Das Portrait
: Eintagsfliege mit Perspektiven

■ Rainer Schüttler

Das Bonmot mit der Wüste, in die er von Boris Becker geschickt worden sei, konnte sich kaum jemand verkneifen, nachdem Rainer Schüttler mit einer Reihe von erstaunlichen Siegen den Einzug ins Endspiel der Katar Open in Doha geschafft hatte. Schließlich war der 22jährige vom obersten Nachwuchsspezialisten des deutschen Tennissports persönlich aus dem Förderkonzept entfernt worden, weil Becker keine Perspektive für den jungen Mann aus Bad Homburg sah.

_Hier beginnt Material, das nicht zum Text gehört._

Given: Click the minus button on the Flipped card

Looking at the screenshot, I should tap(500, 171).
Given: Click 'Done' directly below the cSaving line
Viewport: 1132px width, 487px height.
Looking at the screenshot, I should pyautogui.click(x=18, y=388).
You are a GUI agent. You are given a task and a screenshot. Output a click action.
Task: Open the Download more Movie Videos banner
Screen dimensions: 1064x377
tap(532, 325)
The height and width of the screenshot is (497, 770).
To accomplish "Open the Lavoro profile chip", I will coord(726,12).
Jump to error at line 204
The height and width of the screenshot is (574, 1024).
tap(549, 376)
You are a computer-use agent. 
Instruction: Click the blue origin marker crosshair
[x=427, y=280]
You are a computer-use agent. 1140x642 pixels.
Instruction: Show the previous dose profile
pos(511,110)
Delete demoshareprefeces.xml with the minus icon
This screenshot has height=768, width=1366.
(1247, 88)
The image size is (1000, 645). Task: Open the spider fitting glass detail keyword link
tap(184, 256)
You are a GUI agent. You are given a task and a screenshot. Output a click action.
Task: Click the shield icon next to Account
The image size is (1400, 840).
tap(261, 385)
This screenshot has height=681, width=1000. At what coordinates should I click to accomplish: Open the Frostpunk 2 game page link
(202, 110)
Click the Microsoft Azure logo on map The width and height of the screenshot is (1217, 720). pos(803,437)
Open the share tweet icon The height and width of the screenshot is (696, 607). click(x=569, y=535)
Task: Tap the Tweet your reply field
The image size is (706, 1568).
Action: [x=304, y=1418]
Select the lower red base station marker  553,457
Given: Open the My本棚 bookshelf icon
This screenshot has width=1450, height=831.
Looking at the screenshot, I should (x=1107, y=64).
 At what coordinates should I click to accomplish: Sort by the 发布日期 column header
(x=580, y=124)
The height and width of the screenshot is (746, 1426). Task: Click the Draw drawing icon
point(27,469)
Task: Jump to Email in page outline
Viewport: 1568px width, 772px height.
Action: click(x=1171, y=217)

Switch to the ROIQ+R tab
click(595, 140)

Über den Umweg des B-Kaders, in den ihn der Deutsche Tennis-Bund (DTB) trotz des vernichtenden Verdikts vom Teamchef wieder aufnahm, konnte Schüttler jedoch weiter an der ATP-Tour teilnehmen und bedankte sich in Doha mit Siegen gegen Andrej Medwedew, Daniel Vacek, Goran Ivanisevic und Cedric Pioline. Zuvor hatte er als 111. der Weltrangliste noch drei Matches in der Qualifikation bestreiten müssen und sich eigentlich „das Erreichen von Runde zwei“ zum Ziel gesetzt. Mit seinen Erfolgen gegen weit höher plazierte Spieler schiebt sich der Finalist von Katar, dessen Match gegen den Briten Tim Henman gestern nach Redaktionsschluß dieser Ausgabe stattfand, etwa auf Rang 75 vor. „Davon habe ich immer geträumt“, meinte Schüttler.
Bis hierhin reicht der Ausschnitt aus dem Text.